**Prompt:** Using the records below, output the stretch that opens with the line containing "Where should I click to: Open the View menu?" and closes with the line containing "Open the region list icon next to Регіон", exactly and including both lines, with nothing more.

== Data listing ==

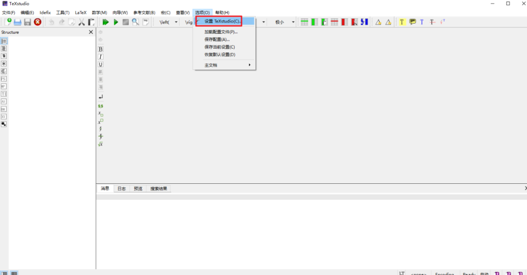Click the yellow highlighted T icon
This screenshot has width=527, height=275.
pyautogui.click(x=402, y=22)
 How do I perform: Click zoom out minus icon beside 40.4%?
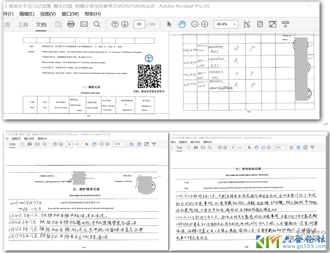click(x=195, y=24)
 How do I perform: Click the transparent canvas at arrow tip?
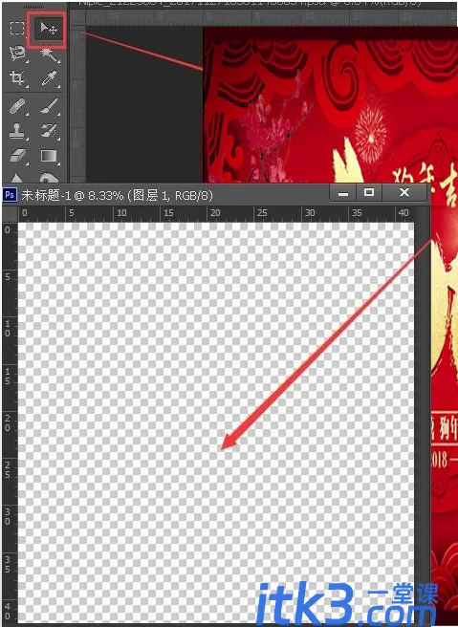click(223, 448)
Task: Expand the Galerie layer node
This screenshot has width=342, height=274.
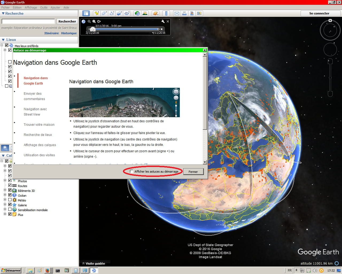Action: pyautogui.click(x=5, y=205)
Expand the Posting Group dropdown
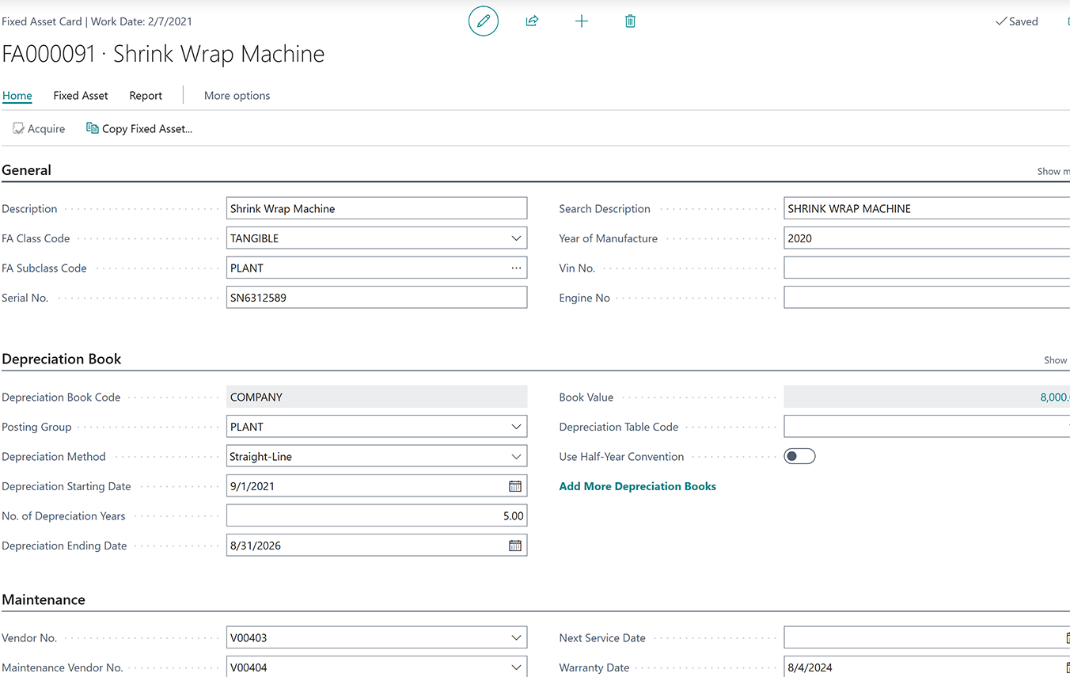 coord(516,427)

===
== Data listing ==

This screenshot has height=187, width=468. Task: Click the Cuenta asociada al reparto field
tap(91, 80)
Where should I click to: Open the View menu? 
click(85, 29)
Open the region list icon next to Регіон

===

**Response to the task:**
Where should I click to: Open the View menu? 
click(85, 29)
Open the region list icon next to Регіон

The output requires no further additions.